• _Entries shown_
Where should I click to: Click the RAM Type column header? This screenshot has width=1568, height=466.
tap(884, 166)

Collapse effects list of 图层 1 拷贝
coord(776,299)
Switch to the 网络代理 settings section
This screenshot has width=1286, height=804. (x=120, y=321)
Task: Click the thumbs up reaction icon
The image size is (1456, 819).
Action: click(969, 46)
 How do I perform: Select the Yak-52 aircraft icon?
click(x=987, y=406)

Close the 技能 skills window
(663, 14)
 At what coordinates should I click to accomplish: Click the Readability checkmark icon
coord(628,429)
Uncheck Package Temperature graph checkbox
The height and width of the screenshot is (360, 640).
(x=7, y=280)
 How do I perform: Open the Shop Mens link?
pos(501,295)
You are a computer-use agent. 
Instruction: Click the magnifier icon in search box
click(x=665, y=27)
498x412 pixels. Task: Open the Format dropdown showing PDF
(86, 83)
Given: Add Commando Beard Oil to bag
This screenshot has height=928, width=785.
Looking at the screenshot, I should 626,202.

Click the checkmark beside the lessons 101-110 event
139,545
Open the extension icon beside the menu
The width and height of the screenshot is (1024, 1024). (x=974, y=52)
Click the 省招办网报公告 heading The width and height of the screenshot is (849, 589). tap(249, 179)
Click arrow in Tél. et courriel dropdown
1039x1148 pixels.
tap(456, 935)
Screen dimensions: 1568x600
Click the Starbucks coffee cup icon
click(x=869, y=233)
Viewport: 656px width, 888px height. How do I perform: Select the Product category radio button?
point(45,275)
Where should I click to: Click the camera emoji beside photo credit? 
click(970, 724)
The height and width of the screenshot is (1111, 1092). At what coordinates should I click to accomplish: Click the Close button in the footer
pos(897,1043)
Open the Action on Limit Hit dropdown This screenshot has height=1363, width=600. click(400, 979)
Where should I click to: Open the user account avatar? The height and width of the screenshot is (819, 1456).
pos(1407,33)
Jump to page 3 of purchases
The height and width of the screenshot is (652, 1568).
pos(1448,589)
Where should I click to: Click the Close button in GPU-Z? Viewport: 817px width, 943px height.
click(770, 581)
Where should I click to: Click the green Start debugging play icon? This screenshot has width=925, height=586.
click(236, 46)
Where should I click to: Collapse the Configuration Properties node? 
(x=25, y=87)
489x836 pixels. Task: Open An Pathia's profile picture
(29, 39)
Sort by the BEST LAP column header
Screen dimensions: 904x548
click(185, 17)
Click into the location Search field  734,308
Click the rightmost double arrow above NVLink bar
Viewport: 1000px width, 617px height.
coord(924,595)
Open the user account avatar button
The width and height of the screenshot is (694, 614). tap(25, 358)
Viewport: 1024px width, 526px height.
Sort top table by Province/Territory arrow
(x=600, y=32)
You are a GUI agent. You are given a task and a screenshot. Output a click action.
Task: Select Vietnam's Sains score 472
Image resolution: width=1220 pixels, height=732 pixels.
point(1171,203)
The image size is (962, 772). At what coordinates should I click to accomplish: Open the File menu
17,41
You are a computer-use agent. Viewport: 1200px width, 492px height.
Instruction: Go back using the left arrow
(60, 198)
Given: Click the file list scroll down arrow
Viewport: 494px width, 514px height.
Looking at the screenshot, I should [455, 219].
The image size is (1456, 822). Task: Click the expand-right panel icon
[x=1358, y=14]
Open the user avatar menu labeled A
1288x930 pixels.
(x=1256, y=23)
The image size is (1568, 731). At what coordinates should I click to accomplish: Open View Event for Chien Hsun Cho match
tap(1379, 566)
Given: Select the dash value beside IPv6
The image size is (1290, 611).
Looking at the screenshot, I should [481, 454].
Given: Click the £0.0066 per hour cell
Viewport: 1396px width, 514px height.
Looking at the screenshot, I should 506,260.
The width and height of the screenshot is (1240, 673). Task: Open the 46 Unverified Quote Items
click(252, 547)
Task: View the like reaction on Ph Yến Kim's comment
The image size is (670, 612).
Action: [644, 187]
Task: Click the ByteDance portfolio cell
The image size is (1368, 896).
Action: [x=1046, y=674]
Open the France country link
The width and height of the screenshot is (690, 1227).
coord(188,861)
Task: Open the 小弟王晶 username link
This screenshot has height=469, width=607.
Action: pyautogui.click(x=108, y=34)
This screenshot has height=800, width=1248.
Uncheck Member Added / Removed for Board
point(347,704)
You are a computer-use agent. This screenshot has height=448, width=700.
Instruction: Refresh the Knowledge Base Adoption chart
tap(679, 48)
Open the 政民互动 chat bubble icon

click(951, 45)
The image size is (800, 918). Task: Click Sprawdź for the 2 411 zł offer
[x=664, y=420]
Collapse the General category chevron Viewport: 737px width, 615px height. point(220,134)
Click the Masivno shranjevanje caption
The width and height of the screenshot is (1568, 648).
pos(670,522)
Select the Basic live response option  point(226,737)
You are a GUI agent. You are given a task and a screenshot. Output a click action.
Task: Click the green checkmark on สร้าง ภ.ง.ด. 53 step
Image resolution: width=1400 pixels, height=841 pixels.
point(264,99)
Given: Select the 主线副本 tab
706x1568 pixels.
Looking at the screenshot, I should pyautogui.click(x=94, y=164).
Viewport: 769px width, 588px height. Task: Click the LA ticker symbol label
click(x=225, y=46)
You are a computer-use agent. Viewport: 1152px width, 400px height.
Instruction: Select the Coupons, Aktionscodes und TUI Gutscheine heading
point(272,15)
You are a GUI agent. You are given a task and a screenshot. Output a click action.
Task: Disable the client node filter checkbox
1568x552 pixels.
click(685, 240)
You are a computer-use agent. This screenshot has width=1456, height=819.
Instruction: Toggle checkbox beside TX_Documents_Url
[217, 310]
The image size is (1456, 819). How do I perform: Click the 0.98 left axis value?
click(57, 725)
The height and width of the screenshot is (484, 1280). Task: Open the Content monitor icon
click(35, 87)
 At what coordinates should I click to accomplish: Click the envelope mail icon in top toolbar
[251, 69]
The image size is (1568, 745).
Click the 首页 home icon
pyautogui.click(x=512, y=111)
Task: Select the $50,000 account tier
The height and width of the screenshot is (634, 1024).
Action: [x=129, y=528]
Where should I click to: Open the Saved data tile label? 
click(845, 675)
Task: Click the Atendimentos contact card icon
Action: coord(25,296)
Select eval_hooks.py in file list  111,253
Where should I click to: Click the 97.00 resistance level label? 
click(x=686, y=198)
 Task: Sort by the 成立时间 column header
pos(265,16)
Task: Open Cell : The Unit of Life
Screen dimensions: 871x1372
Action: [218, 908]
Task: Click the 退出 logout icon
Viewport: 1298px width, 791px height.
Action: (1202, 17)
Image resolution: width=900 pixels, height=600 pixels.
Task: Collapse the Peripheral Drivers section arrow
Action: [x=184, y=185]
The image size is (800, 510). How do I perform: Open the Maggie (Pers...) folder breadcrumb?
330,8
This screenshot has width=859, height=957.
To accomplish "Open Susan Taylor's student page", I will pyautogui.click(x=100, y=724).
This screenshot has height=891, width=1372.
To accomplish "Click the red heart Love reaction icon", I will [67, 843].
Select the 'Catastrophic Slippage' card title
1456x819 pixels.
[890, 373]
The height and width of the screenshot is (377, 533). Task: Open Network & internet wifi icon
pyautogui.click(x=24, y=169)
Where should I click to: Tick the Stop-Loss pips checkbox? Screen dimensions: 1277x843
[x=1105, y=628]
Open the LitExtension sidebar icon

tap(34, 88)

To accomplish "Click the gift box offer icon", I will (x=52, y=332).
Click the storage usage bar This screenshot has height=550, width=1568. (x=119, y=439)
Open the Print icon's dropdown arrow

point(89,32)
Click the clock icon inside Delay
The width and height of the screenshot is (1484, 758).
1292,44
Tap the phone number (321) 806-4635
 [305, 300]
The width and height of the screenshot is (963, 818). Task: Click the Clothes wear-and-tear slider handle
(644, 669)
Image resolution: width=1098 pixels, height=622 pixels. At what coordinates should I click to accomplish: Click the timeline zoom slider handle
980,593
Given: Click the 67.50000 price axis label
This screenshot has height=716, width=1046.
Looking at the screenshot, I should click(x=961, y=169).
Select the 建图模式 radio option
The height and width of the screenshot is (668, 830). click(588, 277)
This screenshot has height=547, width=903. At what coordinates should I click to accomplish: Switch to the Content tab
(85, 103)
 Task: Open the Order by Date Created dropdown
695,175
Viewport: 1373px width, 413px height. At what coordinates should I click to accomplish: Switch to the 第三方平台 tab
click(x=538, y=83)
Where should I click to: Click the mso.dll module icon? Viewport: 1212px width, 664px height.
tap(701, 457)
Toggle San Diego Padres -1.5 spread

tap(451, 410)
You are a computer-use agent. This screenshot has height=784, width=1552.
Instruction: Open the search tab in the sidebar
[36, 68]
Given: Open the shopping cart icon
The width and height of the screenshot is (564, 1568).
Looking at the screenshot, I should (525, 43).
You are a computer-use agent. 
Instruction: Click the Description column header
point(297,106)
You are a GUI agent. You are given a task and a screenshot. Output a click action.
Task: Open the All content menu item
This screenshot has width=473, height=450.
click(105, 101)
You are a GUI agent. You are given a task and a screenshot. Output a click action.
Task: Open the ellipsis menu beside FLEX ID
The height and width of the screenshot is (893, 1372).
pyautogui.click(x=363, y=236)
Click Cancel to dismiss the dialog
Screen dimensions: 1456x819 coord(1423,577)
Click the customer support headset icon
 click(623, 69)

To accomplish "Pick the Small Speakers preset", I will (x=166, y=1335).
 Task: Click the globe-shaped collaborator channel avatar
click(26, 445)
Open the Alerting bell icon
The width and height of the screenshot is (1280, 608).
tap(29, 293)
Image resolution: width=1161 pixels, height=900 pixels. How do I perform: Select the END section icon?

• _Activity_
Each line from the start of the listing above through the line containing "Screen dimensions: 1568x600" must be reproduced exactly. Leave out the rest.

• _Task result_
Where should I click to: Click the RAM Type column header? This screenshot has width=1568, height=466.
tap(884, 166)

Collapse effects list of 图层 1 拷贝
coord(776,299)
Switch to the 网络代理 settings section
This screenshot has width=1286, height=804. (x=120, y=321)
Task: Click the thumbs up reaction icon
The image size is (1456, 819).
Action: click(969, 46)
 How do I perform: Select the Yak-52 aircraft icon?
click(x=987, y=406)

Close the 技能 skills window
(663, 14)
 At what coordinates should I click to accomplish: Click the Readability checkmark icon
coord(628,429)
Uncheck Package Temperature graph checkbox
The height and width of the screenshot is (360, 640).
(x=7, y=280)
 How do I perform: Open the Shop Mens link?
pos(501,295)
You are a computer-use agent. 
Instruction: Click the magnifier icon in search box
click(x=665, y=27)
498x412 pixels. Task: Open the Format dropdown showing PDF
(86, 83)
Given: Add Commando Beard Oil to bag
This screenshot has height=928, width=785.
Looking at the screenshot, I should 626,202.

Click the checkmark beside the lessons 101-110 event
139,545
Open the extension icon beside the menu
The width and height of the screenshot is (1024, 1024). (x=974, y=52)
Click the 省招办网报公告 heading The width and height of the screenshot is (849, 589). tap(249, 179)
Click arrow in Tél. et courriel dropdown
1039x1148 pixels.
tap(456, 935)
Screen dimensions: 1568x600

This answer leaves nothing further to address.